[The exercise] Count the lines in the listing below that contain the word "link". Reply with the number alone.

--- begin ---

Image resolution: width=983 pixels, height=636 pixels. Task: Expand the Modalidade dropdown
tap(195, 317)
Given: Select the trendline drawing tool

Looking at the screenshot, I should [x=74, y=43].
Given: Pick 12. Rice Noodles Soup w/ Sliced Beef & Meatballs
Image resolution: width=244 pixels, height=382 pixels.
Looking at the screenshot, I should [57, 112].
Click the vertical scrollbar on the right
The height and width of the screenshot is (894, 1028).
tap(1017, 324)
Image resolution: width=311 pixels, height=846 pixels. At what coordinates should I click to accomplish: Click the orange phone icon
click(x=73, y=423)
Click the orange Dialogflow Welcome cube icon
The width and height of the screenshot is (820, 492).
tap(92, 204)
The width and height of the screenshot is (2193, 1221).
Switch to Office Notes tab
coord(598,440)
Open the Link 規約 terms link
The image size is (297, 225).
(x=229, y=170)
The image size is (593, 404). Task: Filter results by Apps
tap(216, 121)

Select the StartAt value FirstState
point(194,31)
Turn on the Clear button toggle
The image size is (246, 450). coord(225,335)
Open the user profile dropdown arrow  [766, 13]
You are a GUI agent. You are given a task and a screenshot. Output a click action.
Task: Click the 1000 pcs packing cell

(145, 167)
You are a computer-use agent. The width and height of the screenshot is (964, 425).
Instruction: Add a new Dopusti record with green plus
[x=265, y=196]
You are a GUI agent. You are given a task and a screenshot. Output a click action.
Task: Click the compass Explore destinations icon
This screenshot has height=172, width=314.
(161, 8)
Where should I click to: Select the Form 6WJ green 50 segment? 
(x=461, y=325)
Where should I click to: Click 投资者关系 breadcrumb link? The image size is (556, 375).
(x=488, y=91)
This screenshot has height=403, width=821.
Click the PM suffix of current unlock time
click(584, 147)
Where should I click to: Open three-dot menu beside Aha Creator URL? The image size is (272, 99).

--- end ---

[Output for this task] 2